## Provided text
--- --- ---

Does blackening steel prevent rust?

SendCutSend doesn’t offer black oxide as one of our many services, but we did want to share some information to help you make the best decisions for your parts.

What is Black Oxide Coating?

Black oxide is a chemical conversion process used to blacken the surface of a part without adding a thick coating. A chemical conversion process uses a chemical solution to force a reaction on the surface of the part rather than a plating or coating process which adds a thicker layer on top of the base material. Black oxide is most commonly done for ferrous metals (metals containing iron), but there are ways to black oxide other metals such as copper and stainless steel which are designed specifically to resist surface reactions. The appearance of the finish is usually black or a dark bluish-black. It can be glossy or matte, usually depending on the finish of the part before the process and the post-conversion treatment applied after blackening.

Black oxide is referred to by several different names. Black oxide, blackening, bluing, cold bluing, gun bluing are some of the names for similar black oxide processes. There are some slight differences we’ll discuss a little later. Some sources incorrectly lump black phosphate processes in with black oxide. While both can create a blackened surface, they are not the same process.

Is Black Oxide Rust?

You may be thinking “Iron oxide? Isn’t that rust?”. Rust, the red flakey oxide that forms on ferrous materials like steel and iron, IS a form of iron oxide, however it’s a slightly different form that isn’t as strong or stable as the black oxide form. The stronger form produced during the black oxide process is called magnetite. If you want to get really technical, red oxide or rust is Fe2O3, where black oxide is Fe3O4. Note that not all black oxide processes produce the same results.

--- --- ---

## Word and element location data
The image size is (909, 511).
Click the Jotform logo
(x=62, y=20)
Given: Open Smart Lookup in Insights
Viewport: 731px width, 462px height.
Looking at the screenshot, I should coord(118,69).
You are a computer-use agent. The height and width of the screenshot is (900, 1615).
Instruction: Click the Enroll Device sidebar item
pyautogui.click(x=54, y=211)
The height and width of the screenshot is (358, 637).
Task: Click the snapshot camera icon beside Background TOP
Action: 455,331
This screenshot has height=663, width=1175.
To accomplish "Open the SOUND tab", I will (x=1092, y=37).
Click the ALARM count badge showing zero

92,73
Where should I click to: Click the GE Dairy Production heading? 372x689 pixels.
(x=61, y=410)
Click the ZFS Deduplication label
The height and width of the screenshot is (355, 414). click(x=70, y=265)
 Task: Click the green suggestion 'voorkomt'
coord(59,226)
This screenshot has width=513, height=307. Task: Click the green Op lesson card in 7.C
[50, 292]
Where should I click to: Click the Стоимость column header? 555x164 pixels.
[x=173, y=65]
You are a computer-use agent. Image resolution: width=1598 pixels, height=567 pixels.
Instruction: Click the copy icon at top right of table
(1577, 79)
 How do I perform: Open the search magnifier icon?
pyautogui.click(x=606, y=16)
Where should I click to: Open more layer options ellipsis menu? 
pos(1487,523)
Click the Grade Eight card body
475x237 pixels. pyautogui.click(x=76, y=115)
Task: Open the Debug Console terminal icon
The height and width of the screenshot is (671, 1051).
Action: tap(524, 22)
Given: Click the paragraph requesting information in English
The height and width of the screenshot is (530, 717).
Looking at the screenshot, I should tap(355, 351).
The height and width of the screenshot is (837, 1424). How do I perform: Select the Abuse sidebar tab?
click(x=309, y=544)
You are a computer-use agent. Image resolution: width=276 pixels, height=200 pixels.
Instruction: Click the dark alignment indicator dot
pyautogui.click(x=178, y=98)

--- --- ---

## Instructions
1 – Answer these questions about the black oxide page:
(a) For which metals is black oxide most commonly done?
(b) Which processes do some sources incorrectly lump in with black oxide?
(c) What is the stronger form of iron oxide produced during the black oxide process called?
2 – Carry on writing the black oxide page, starting after its final sentence.

## Per-task outputs
1 –
(a) Ferrous metals (metals containing iron).
(b) Black phosphate processes.
(c) Magnetite.

2 –
Types of Black Oxide Coating

Black oxide processes are easily split into 3 categories. Hot, mid-temperature and cold or room temperature process. The differences between hot and medium-temp processes are basically just temperature. They both form the same blackened magnetite surface finish on ferrous parts, but in the hot black oxide process, the chemical bath is heated to a boil where the mid-temp process is kept below a boil. The reason for the difference is that the hot process is faster (can be done in less than 10 minutes), but the boiling creates undesirable fumes. The mid-temp process can take anywhere from 20 to 60 minutes, but because the chemical bath isn’t boiled, far fewer fumes are produced. 

As with most things, there are trade-offs. The hot process typically produces a more durable surface than the mid-temp. There can also be slight differences in appearance between the two, but you wouldn’t be able to distinguish which process was used by just a visual inspection.

The black sheep (ridiculous pun intended) of the family is the cold process. Sometimes called cold blue, cold bluing, or cold black oxide, all the names are a bit of a misnomer. First, it isn’t technically cold, it’s room temperature. Second, it isn’t a chemical conversion that forms an iron oxide layer. It’s actually a copper selenium compound coating the surface. The “cold” process doesn’t usually produce a finish that is as durable or consistent in appearance as the higher temperatures cousins. Cold black oxide solutions are useful for touch-ups on black oxide parts.

Common Misconception

It’s a common misconception that black oxide parts are corrosion resistant. In reality, a part that has ONLY been blackened by the process isn’t much more resistant to rusting than a bare steel part. What provides an increased level of protection (a minor increase) is that black oxide parts are coated in oil, wax or sometimes a lacquer finish. For this reason, black oxide finishes should be reserved for parts that are not used in environments where corrosion is a concern OR on parts that are cared for with regular oiling.

Is Black Oxide Coating Good? Advantage and Disadvantages

Advantages

• Cost – One of the big advantages of black oxide is its cost. Especially relative to other protective finishes. This is a case of getting what you pay for however, since black oxide doesn’t offer the same level of protection as finishes like zinc plating or powder coating.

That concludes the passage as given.